- [Instructions to follow]: Copy the following records exactly as they appear, every line of them.

- [Data provided]:
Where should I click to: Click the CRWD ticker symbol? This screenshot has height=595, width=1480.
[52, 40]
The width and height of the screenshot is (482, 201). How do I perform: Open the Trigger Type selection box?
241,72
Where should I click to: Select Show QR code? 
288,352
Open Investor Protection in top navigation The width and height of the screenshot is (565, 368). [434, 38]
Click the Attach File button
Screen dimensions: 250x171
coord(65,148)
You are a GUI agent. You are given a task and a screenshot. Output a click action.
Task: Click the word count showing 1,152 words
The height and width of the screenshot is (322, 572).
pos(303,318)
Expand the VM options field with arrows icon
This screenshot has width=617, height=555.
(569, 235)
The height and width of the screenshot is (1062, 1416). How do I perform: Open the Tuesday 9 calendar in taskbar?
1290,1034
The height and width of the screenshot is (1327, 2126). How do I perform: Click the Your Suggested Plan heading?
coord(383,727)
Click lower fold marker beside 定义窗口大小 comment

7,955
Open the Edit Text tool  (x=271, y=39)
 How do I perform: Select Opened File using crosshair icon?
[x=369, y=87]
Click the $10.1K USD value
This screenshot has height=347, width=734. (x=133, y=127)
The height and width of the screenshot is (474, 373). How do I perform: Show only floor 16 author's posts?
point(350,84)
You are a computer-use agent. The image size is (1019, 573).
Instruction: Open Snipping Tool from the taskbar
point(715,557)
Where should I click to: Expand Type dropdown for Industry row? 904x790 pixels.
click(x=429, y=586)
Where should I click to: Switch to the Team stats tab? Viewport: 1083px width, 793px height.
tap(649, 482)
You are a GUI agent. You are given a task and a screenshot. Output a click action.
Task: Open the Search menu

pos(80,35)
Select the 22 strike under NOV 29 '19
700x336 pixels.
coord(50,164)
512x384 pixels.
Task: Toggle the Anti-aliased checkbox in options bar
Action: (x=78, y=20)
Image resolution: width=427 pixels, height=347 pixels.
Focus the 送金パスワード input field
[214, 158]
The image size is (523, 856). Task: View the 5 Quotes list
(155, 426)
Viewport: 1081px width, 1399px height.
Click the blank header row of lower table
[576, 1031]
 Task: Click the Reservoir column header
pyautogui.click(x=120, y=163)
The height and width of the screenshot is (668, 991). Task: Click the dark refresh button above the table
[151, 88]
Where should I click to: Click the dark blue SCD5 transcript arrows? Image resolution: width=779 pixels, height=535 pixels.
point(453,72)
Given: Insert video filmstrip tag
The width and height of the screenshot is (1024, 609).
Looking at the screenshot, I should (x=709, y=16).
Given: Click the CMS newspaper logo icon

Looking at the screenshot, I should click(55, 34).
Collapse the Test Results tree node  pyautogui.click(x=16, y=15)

- [Written response]:
Where should I click to: Click the CRWD ticker symbol? This screenshot has height=595, width=1480.
[52, 40]
The width and height of the screenshot is (482, 201). How do I perform: Open the Trigger Type selection box?
241,72
Where should I click to: Select Show QR code? 
288,352
Open Investor Protection in top navigation The width and height of the screenshot is (565, 368). [434, 38]
Click the Attach File button
Screen dimensions: 250x171
coord(65,148)
You are a GUI agent. You are given a task and a screenshot. Output a click action.
Task: Click the word count showing 1,152 words
The height and width of the screenshot is (322, 572).
pos(303,318)
Expand the VM options field with arrows icon
This screenshot has width=617, height=555.
(569, 235)
The height and width of the screenshot is (1062, 1416). How do I perform: Open the Tuesday 9 calendar in taskbar?
1290,1034
The height and width of the screenshot is (1327, 2126). How do I perform: Click the Your Suggested Plan heading?
coord(383,727)
Click lower fold marker beside 定义窗口大小 comment

7,955
Open the Edit Text tool  (x=271, y=39)
 How do I perform: Select Opened File using crosshair icon?
[x=369, y=87]
Click the $10.1K USD value
This screenshot has height=347, width=734. (x=133, y=127)
The height and width of the screenshot is (474, 373). How do I perform: Show only floor 16 author's posts?
point(350,84)
You are a computer-use agent. The image size is (1019, 573).
Instruction: Open Snipping Tool from the taskbar
point(715,557)
Where should I click to: Expand Type dropdown for Industry row? 904x790 pixels.
click(x=429, y=586)
Where should I click to: Switch to the Team stats tab? Viewport: 1083px width, 793px height.
tap(649, 482)
You are a GUI agent. You are given a task and a screenshot. Output a click action.
Task: Open the Search menu

pos(80,35)
Select the 22 strike under NOV 29 '19
700x336 pixels.
coord(50,164)
512x384 pixels.
Task: Toggle the Anti-aliased checkbox in options bar
Action: (x=78, y=20)
Image resolution: width=427 pixels, height=347 pixels.
Focus the 送金パスワード input field
[214, 158]
The image size is (523, 856). Task: View the 5 Quotes list
(155, 426)
Viewport: 1081px width, 1399px height.
Click the blank header row of lower table
[576, 1031]
 Task: Click the Reservoir column header
pyautogui.click(x=120, y=163)
The height and width of the screenshot is (668, 991). Task: Click the dark refresh button above the table
[151, 88]
Where should I click to: Click the dark blue SCD5 transcript arrows? Image resolution: width=779 pixels, height=535 pixels.
point(453,72)
Given: Insert video filmstrip tag
The width and height of the screenshot is (1024, 609).
Looking at the screenshot, I should (x=709, y=16).
Given: Click the CMS newspaper logo icon

Looking at the screenshot, I should click(55, 34).
Collapse the Test Results tree node  pyautogui.click(x=16, y=15)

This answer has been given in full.